Look through the data and write out every line with the word "agent" in it.

Items from a data source:
=== Begin Enclosure ===

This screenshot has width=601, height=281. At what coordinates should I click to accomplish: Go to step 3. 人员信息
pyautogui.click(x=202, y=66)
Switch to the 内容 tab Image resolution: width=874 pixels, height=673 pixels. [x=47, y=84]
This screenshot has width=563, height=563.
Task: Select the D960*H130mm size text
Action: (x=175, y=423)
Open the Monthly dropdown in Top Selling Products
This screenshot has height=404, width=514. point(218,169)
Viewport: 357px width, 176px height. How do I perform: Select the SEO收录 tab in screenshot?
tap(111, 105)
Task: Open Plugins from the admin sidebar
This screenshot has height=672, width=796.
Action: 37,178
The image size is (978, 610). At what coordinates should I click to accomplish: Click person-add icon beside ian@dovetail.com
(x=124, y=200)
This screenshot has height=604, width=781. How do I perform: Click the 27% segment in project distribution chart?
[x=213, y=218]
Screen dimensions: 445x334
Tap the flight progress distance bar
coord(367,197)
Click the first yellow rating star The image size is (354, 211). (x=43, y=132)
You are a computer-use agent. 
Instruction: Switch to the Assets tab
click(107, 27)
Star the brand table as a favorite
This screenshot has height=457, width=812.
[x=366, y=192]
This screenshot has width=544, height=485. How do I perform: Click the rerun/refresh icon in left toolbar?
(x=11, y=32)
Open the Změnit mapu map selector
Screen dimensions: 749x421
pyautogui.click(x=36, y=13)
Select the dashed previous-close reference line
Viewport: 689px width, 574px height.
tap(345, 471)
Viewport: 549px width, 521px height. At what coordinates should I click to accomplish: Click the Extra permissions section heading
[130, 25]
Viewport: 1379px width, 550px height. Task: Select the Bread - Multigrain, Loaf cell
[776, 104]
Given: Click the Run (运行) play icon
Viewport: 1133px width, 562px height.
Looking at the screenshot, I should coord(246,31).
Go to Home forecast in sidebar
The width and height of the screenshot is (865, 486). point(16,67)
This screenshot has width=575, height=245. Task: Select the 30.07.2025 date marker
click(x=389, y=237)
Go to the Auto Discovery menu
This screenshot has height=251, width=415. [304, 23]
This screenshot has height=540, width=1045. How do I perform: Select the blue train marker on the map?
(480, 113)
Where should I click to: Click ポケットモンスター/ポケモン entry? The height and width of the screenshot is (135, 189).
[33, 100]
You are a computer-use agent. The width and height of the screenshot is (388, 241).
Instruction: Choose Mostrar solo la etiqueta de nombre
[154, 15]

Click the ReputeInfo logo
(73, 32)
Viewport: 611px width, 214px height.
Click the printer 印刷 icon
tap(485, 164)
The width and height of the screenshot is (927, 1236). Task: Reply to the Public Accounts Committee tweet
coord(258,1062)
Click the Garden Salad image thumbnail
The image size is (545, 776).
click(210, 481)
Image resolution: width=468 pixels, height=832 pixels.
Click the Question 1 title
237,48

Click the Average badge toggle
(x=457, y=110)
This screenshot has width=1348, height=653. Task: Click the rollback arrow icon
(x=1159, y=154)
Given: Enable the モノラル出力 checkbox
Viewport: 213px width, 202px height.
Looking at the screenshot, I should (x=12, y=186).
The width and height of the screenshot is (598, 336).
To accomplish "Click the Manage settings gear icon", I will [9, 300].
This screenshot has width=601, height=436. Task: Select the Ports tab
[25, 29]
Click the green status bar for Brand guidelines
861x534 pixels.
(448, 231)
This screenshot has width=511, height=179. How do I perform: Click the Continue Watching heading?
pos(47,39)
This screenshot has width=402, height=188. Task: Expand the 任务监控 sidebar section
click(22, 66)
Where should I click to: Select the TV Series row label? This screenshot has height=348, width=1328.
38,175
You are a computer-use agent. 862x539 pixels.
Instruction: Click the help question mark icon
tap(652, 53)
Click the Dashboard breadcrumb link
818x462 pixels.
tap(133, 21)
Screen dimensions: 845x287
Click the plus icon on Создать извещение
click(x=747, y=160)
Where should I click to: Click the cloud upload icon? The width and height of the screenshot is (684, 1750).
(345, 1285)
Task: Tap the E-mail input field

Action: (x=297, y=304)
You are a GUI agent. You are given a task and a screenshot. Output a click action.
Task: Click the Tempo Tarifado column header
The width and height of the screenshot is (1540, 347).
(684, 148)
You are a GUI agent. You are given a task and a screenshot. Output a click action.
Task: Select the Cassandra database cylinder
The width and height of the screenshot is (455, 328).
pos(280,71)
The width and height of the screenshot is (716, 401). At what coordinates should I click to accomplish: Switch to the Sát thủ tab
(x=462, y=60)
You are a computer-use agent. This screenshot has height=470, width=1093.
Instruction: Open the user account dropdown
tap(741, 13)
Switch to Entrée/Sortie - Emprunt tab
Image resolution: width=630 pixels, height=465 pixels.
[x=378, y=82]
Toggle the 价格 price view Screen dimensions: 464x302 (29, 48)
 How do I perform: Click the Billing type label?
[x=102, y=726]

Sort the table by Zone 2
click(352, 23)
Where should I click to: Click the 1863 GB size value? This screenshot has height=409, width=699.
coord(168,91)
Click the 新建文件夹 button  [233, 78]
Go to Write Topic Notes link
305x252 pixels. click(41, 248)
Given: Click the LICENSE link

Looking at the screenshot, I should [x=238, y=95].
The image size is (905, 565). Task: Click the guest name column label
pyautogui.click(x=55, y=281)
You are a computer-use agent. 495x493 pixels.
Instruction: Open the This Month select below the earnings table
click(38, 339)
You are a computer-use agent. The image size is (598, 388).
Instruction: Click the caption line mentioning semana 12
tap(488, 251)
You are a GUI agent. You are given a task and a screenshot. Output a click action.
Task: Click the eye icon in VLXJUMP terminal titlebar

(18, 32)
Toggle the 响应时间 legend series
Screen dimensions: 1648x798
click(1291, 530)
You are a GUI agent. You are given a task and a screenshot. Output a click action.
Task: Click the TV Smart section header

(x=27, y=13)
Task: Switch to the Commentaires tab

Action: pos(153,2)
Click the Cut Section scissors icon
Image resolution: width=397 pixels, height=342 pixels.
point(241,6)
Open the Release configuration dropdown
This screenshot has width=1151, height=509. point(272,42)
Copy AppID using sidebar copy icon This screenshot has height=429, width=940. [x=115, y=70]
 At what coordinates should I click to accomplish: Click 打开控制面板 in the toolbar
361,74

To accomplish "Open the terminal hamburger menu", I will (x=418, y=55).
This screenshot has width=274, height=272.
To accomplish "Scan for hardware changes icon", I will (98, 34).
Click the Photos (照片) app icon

=== End Enclosure ===

EXERCISE OUTPUT:
You are a computer-use agent. 
You are a computer-use agent. The width and height of the screenshot is (388, 241).
You are a computer-use agent. 862x539 pixels.
You are a GUI agent. You are given a task and a screenshot. Output a click action.
You are a GUI agent. You are given a task and a screenshot. Output a click action.
You are a computer-use agent. This screenshot has height=470, width=1093.
You are a computer-use agent. 495x493 pixels.
You are a computer-use agent. The image size is (598, 388).
You are a GUI agent. You are given a task and a screenshot. Output a click action.
You are a GUI agent. You are given a task and a screenshot. Output a click action.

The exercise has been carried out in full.